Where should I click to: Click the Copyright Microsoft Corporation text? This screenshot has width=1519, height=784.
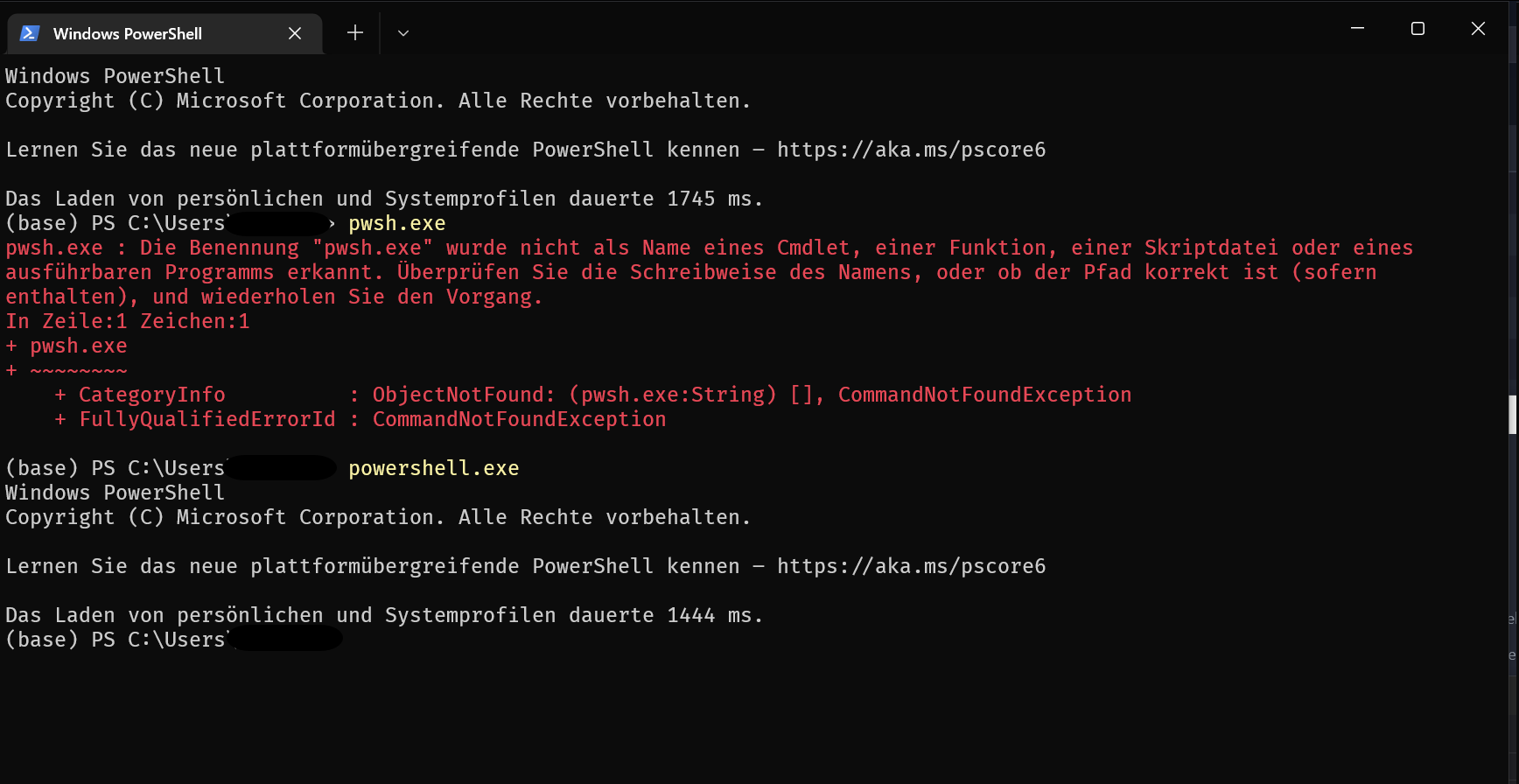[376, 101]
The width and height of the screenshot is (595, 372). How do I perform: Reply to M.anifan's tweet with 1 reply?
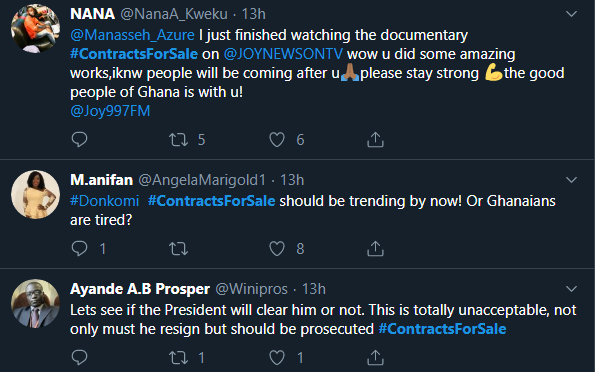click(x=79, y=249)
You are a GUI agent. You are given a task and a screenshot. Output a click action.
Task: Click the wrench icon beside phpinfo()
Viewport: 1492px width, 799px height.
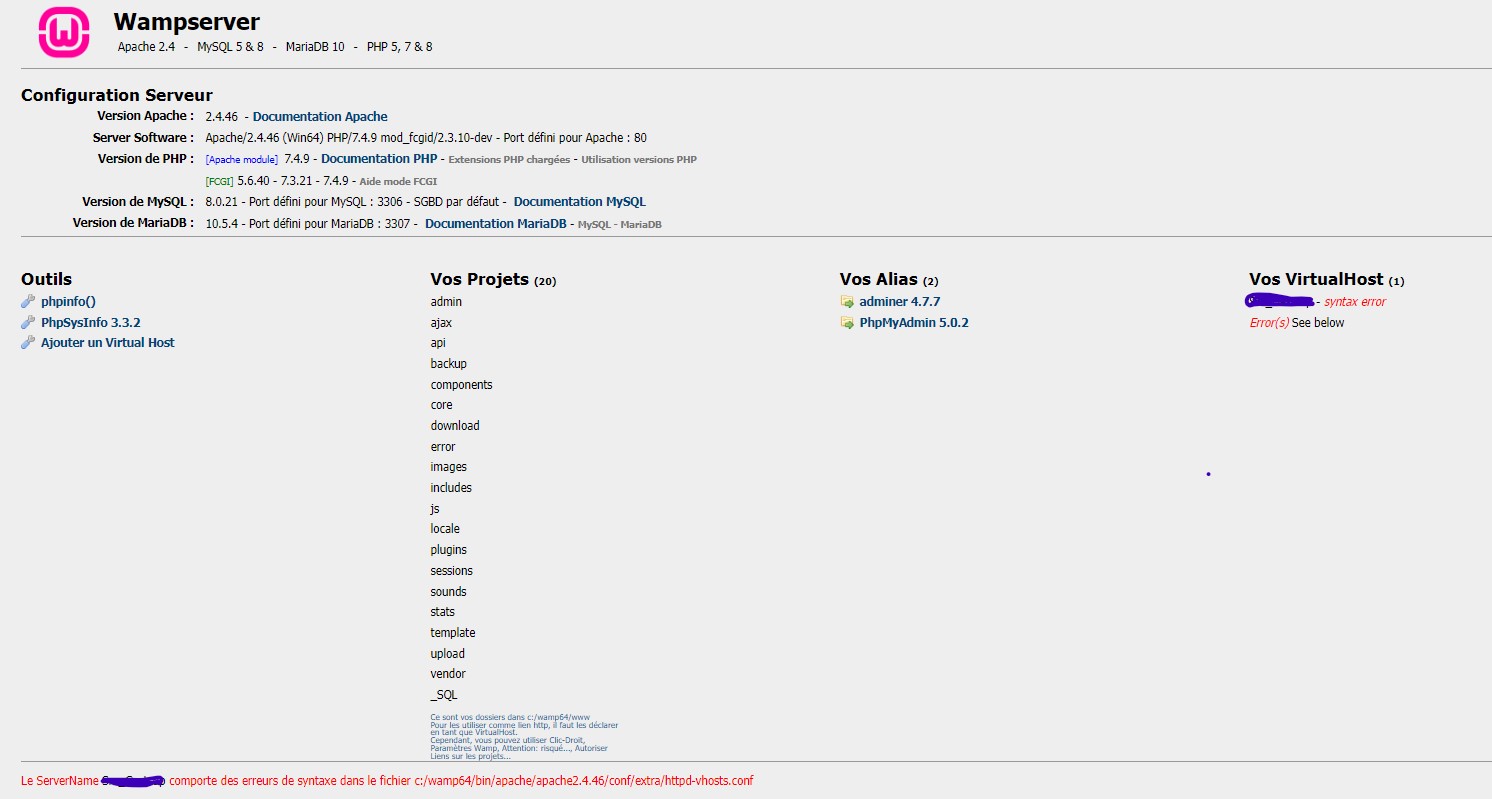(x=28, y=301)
######
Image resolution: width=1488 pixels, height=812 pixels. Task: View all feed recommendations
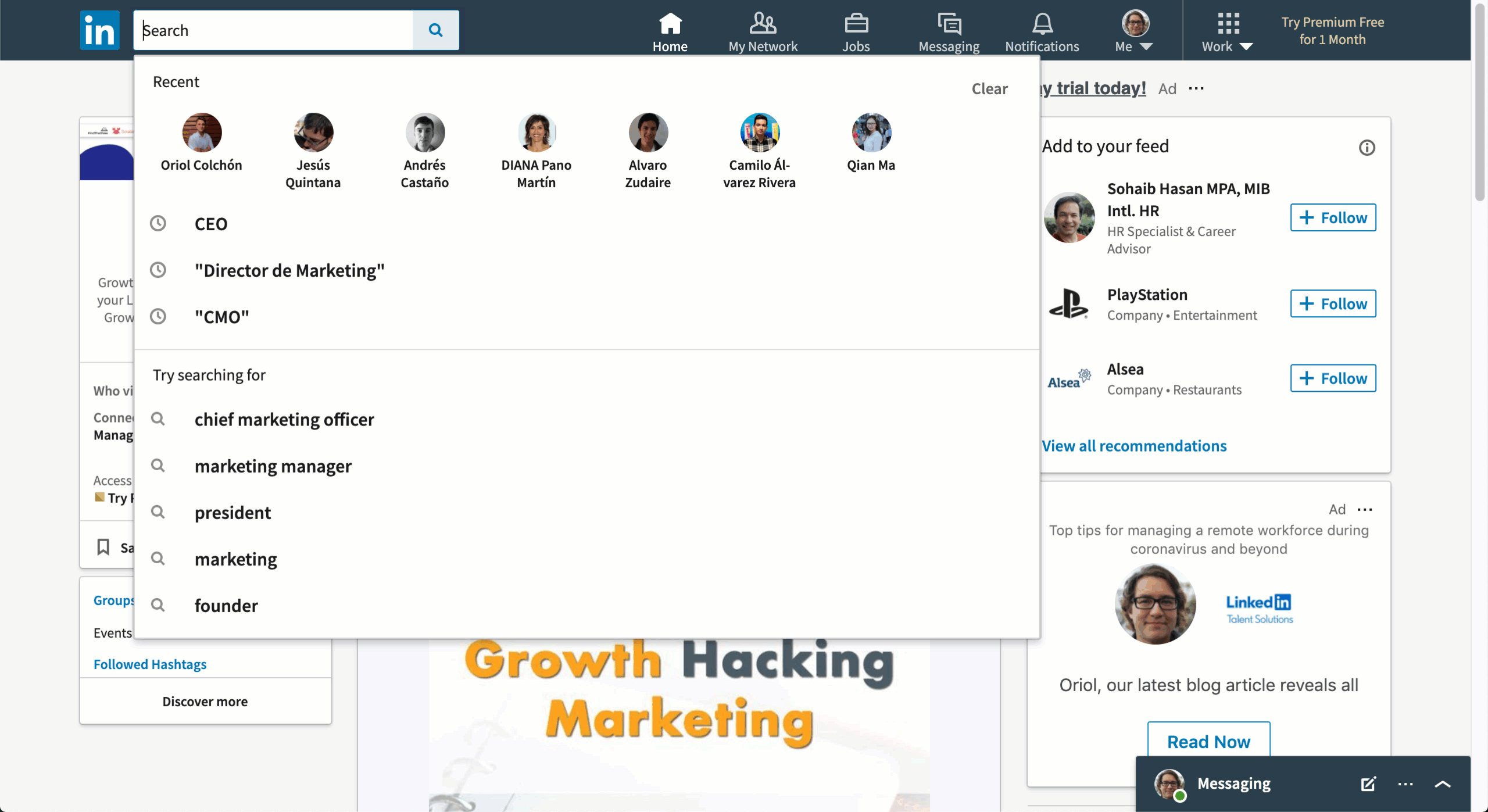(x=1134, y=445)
######
_EXERCISE DESCRIPTION:_ Go back to the listing above and reproduce, exactly, the stretch from the line bearing "Where should I" through the line bearing "You are a GUI", without its pictures.

_TASK OUTPUT:_
Where should I click to: Click the Copyright Microsoft Corporation text? This screenshot has width=1519, height=784.
[376, 101]
The width and height of the screenshot is (595, 372). How do I perform: Reply to M.anifan's tweet with 1 reply?
click(x=79, y=249)
You are a GUI agent. You are given a task and a screenshot. Output a click action.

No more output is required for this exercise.